◆ To do:
Report, as a bare number, how many lines in the data contain "computer".

◆ Source material:
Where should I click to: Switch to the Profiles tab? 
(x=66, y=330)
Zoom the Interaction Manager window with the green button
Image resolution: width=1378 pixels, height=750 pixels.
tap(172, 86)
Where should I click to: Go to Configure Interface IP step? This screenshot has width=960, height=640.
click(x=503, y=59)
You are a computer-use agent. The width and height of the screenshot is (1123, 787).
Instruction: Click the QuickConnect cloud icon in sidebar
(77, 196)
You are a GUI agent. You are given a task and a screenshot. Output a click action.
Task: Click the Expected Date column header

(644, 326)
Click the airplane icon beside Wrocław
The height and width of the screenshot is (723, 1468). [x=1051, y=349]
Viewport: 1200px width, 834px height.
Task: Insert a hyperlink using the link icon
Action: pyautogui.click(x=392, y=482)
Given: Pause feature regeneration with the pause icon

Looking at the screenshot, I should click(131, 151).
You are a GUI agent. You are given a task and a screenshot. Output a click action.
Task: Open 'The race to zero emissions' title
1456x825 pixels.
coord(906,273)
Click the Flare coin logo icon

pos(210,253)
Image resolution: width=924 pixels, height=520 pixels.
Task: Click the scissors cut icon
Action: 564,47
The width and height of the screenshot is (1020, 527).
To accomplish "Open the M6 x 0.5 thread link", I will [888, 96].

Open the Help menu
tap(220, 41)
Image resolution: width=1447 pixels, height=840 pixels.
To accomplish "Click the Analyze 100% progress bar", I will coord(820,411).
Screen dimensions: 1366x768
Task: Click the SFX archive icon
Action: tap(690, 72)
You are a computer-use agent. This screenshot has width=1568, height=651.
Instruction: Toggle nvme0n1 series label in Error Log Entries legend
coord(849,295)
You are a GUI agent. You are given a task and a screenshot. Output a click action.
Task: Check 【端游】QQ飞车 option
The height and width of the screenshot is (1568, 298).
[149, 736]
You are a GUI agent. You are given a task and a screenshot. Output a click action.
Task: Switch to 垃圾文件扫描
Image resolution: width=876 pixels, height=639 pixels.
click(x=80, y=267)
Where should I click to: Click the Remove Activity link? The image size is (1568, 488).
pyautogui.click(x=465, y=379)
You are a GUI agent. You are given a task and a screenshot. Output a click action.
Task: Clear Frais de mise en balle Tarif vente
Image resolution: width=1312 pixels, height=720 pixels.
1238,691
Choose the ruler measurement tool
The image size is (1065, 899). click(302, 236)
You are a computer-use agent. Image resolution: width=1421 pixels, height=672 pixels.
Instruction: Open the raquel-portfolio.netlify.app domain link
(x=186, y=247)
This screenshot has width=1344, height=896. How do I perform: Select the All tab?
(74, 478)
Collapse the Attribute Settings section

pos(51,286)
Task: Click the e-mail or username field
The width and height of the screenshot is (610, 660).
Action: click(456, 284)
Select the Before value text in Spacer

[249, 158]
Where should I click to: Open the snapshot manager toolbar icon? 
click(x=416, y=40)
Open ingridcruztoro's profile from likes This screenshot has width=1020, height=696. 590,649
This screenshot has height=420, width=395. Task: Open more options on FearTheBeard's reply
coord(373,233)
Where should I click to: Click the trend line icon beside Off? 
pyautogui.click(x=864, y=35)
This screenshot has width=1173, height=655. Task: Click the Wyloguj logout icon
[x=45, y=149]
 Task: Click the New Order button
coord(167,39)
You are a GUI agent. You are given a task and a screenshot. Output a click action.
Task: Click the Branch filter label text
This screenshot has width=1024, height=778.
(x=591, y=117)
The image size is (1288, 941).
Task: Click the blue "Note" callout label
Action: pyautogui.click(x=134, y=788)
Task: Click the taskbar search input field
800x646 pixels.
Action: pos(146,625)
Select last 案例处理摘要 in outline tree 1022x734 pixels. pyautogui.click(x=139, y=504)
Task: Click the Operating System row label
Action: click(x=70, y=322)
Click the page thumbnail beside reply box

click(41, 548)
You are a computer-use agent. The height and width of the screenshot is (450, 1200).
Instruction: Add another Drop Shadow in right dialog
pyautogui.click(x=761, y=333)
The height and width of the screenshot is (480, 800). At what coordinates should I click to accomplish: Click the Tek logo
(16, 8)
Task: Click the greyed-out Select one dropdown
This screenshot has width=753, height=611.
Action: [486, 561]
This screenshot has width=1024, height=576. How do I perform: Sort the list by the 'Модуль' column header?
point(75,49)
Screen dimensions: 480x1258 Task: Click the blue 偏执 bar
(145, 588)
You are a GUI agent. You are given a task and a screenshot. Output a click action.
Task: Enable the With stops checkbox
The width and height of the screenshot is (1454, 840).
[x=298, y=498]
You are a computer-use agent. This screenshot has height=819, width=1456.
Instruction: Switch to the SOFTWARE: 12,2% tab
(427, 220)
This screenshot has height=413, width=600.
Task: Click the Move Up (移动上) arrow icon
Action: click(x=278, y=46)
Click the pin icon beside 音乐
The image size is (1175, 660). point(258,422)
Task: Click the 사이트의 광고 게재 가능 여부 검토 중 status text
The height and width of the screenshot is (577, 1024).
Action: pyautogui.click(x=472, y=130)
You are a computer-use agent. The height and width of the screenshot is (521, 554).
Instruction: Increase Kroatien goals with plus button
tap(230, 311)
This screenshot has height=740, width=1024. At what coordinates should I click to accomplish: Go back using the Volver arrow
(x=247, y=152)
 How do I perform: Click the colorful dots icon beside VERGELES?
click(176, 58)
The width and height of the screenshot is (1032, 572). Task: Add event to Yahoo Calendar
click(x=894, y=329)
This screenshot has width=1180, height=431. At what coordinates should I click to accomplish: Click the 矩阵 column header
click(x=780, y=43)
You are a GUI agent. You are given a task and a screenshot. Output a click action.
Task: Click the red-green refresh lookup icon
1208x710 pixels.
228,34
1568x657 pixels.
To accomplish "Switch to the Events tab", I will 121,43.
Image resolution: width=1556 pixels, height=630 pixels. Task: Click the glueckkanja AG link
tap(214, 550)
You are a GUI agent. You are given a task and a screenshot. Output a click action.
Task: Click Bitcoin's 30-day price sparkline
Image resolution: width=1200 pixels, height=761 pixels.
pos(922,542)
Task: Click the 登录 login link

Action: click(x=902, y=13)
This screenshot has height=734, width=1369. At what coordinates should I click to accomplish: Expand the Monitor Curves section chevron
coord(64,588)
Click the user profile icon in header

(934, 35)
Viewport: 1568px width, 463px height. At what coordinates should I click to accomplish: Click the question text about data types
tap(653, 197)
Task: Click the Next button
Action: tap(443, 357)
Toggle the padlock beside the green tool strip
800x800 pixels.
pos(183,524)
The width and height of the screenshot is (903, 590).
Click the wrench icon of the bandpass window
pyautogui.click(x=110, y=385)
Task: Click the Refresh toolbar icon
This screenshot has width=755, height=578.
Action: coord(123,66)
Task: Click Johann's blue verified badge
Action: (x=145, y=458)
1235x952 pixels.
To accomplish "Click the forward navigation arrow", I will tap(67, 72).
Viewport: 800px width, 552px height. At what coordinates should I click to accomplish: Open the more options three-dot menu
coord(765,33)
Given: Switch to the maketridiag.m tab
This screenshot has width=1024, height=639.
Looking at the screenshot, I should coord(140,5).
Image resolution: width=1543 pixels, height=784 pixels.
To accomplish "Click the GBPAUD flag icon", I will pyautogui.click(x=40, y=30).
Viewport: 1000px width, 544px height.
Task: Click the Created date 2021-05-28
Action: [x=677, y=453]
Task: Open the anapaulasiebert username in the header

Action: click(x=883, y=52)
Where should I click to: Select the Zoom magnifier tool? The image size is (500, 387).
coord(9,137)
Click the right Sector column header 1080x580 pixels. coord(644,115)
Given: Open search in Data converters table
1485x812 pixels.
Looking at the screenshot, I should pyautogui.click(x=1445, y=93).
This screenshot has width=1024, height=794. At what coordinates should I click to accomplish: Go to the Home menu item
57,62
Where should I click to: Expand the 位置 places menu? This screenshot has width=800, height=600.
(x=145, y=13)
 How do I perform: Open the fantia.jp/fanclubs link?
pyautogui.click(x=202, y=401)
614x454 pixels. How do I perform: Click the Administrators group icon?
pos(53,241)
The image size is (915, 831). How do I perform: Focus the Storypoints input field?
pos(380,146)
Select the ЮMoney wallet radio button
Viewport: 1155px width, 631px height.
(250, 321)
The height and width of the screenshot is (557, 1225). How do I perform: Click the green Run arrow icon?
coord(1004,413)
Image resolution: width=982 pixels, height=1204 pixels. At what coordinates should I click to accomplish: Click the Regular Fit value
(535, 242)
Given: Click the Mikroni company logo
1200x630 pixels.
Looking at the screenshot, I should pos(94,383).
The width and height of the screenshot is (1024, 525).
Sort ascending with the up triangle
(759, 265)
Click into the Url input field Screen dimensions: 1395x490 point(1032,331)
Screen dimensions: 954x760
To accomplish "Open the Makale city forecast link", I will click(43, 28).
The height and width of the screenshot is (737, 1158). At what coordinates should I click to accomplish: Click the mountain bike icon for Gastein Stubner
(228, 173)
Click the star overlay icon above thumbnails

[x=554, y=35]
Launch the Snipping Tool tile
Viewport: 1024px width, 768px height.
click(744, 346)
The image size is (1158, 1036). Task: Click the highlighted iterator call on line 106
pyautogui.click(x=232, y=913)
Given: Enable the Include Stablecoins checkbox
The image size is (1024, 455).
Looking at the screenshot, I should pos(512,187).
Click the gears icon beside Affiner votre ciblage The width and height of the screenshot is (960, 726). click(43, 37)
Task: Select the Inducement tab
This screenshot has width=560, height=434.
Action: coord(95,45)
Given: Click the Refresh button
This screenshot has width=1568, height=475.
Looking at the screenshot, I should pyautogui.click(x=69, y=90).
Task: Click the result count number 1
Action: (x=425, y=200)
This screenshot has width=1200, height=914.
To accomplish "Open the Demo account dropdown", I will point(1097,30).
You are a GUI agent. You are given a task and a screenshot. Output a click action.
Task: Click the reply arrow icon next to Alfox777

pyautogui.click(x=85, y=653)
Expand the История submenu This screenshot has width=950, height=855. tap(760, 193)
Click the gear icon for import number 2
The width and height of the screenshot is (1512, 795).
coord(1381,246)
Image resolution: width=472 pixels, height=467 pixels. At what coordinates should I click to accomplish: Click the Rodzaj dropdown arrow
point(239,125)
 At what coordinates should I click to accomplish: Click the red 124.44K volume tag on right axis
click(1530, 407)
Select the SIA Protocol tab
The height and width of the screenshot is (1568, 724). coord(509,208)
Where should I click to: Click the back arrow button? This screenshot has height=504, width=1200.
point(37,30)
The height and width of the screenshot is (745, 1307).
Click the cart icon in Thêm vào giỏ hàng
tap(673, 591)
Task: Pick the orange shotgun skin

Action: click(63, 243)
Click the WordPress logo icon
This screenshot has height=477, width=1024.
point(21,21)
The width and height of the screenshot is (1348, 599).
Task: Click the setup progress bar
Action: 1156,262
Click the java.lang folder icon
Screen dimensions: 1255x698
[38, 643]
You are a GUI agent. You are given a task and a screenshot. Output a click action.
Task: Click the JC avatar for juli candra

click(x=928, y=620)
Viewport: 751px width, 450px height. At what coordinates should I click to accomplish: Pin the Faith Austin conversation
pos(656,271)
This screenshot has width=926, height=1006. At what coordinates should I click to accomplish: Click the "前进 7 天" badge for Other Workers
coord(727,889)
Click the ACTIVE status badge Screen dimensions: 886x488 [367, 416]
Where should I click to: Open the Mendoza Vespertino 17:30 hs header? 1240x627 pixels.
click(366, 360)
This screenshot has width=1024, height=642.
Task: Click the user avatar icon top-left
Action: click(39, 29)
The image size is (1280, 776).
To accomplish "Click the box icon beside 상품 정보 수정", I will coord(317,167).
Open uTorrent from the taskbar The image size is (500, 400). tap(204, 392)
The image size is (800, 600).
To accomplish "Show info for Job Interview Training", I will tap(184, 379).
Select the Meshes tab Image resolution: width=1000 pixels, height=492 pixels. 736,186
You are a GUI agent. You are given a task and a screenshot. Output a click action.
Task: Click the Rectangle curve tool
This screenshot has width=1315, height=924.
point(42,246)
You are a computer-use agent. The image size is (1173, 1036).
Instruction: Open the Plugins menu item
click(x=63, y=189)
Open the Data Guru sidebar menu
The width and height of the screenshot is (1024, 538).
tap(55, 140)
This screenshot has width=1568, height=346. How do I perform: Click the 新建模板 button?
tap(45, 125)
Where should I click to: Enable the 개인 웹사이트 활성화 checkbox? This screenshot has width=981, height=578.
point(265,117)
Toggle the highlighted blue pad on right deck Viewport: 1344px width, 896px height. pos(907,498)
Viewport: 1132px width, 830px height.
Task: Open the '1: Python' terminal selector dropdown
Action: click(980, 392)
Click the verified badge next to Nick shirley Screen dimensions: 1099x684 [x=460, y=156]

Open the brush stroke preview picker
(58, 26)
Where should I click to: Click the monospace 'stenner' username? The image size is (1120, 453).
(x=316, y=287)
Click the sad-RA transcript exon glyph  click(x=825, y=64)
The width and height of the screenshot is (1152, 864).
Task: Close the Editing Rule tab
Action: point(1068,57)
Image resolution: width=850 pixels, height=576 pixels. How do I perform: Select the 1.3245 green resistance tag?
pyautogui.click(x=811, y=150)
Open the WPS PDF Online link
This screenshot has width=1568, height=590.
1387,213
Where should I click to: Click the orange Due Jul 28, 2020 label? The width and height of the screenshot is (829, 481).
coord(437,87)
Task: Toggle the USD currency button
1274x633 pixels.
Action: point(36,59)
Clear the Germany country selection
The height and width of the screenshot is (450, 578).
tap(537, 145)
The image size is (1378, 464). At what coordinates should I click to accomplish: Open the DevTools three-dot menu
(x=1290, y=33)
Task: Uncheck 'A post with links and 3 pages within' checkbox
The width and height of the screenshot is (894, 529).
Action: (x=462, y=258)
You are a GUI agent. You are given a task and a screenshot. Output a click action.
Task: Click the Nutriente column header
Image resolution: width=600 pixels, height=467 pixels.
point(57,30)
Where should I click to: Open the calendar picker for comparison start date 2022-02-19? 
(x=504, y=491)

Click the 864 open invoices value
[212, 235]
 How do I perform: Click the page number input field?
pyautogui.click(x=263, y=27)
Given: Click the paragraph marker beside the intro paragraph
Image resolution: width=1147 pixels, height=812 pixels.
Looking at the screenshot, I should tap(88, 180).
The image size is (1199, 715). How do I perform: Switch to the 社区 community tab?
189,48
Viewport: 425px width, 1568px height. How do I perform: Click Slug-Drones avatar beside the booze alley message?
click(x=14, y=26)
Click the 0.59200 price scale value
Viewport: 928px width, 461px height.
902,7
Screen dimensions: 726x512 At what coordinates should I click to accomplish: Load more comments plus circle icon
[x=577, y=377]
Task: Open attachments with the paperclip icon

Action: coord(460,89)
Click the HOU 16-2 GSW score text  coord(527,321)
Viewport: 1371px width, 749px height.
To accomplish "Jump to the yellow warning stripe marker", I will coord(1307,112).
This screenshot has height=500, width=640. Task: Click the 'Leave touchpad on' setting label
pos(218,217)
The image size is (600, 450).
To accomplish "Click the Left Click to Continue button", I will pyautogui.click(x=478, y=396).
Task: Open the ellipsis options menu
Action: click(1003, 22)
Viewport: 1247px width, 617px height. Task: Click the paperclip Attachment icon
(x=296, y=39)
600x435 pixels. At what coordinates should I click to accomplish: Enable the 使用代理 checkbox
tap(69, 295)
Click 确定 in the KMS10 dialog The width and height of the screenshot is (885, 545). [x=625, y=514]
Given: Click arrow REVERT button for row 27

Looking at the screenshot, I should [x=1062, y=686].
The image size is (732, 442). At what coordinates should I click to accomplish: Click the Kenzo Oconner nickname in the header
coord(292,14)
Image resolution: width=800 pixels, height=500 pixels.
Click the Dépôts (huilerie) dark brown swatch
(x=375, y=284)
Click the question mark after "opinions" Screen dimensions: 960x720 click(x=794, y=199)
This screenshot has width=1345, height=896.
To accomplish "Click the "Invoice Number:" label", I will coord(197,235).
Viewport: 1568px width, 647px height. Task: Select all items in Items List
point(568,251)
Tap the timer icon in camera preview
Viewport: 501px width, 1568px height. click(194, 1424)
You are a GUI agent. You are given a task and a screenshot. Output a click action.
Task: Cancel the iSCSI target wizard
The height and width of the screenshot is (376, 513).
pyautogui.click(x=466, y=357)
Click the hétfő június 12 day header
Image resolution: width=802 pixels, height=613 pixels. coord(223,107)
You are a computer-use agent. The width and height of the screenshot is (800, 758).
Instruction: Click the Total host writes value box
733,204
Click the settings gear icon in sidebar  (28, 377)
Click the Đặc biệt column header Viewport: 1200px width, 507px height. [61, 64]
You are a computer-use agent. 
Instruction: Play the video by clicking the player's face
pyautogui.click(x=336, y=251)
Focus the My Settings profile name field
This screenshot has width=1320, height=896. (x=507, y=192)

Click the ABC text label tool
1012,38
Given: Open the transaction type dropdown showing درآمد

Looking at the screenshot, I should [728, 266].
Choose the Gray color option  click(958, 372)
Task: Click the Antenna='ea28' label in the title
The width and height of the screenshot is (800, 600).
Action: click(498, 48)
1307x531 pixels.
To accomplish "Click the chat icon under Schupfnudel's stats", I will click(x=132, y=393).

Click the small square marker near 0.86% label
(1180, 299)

◆ Result for this task:
9